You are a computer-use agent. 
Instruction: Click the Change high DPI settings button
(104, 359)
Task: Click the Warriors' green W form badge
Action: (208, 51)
= = = = =
## [What you need to do]
Rewrite the data above, replacing "Instruction" with "Command" and leaving everything else unchanged.

## [Solved problem]
You are a computer-use agent. 
Command: Click the Change high DPI settings button
(104, 359)
Task: Click the Warriors' green W form badge
Action: (208, 51)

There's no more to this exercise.